CIOs wish for simpler ways to wrangle data and experiment with business models – but change remains hard to scale. Also, it may be time to stop chasing “alignment.”
Weather Company CIO says informed IT leaders are open to open source
Just a few short years ago, there was a possibility you might lose credibility by bringing up open source as a possible solution for an IT problem. As 2015 draws to a close, it’s more likely that you will lose credibility for not bringing up open. This doesn’t mean the decisions or the outcomes are closer to being right, but at least there’s a respectable debate going on.
I look at open source and take stock that we’ve come a long way as an industry, and I think that’s good. Apple has recently made some noise related to the platform they’re building out that is heavily open source-based. Google has just released a big part of its AI technology, and IBM is hard at work in the Spark community. As the consumerization of IT continues its march and as consumers begin to consume content from nontraditional sources as their new traditional means – the Netflixes of the world, the Hulus, the Amazon Instants, the HBO GOs – they’re starting to be more comfortable and familiar with less traditional and niche players as a part of their lives.

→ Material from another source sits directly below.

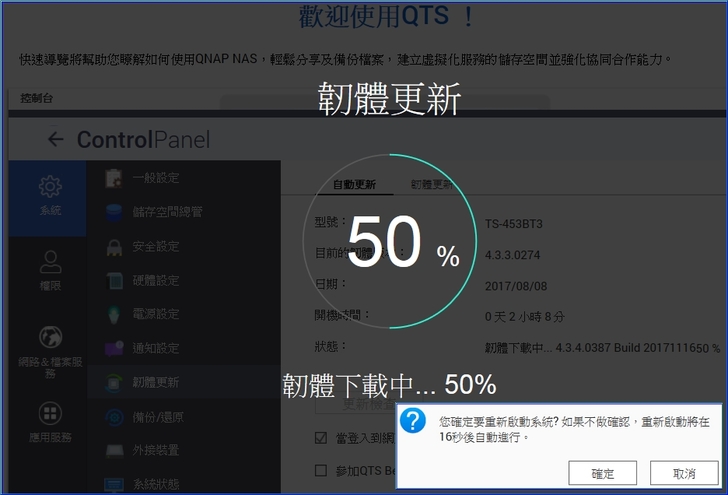This screenshot has height=495, width=728.
Task: Click the 安全設定 lock icon
Action: (x=114, y=246)
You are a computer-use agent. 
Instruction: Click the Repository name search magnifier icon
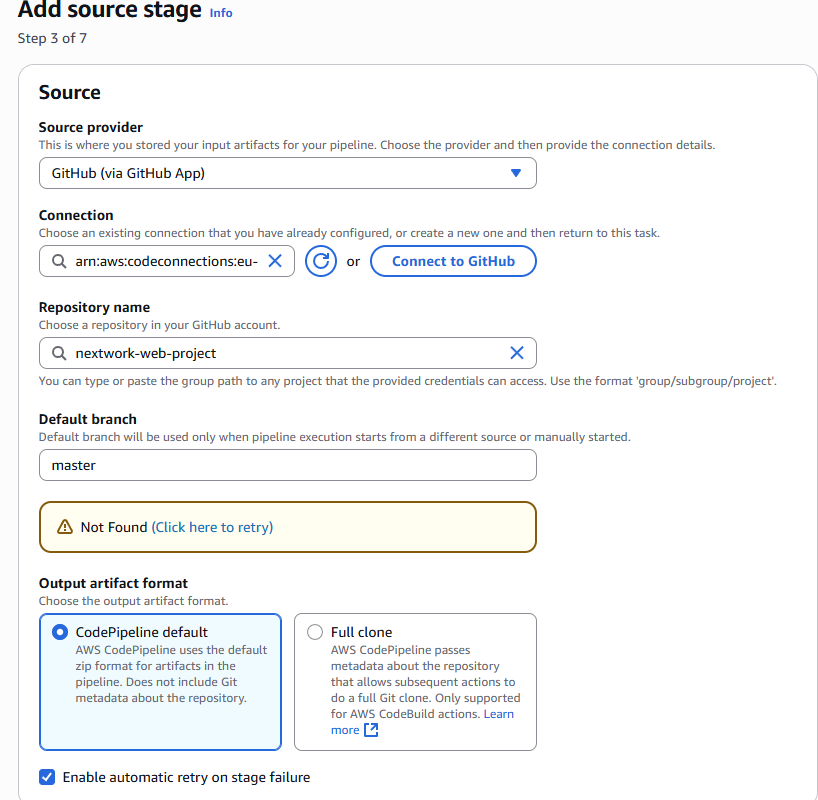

I think the open source conversation has come a long way, and as it continues to increase in its importance, companies that are still shying away from open are clearly being led by people who are probably not fully informed about the decisions they’re making. More likely than not, their resistance is based on a lack of full education on the topic. And so as leadership continues to turn over and as people rise through the ranks of an organization and we see that turnover occur, what we will see I think, is more informed decision-makers being put in positions of authority who can ensure that the decisions they’re making are coming from a place of education.
When that occurs, I would expect to see a continued rise in the use of open source technology solutions, especially in modularized ways so that it’s easier to replace one set of libraries or components in your stack with a new set as open source projects ebb and flow throughout their life cycles.
As I’ve seen it, every year that we get more informed and educated about open source allows us to make better decisions as an industry about the solutions we’re building.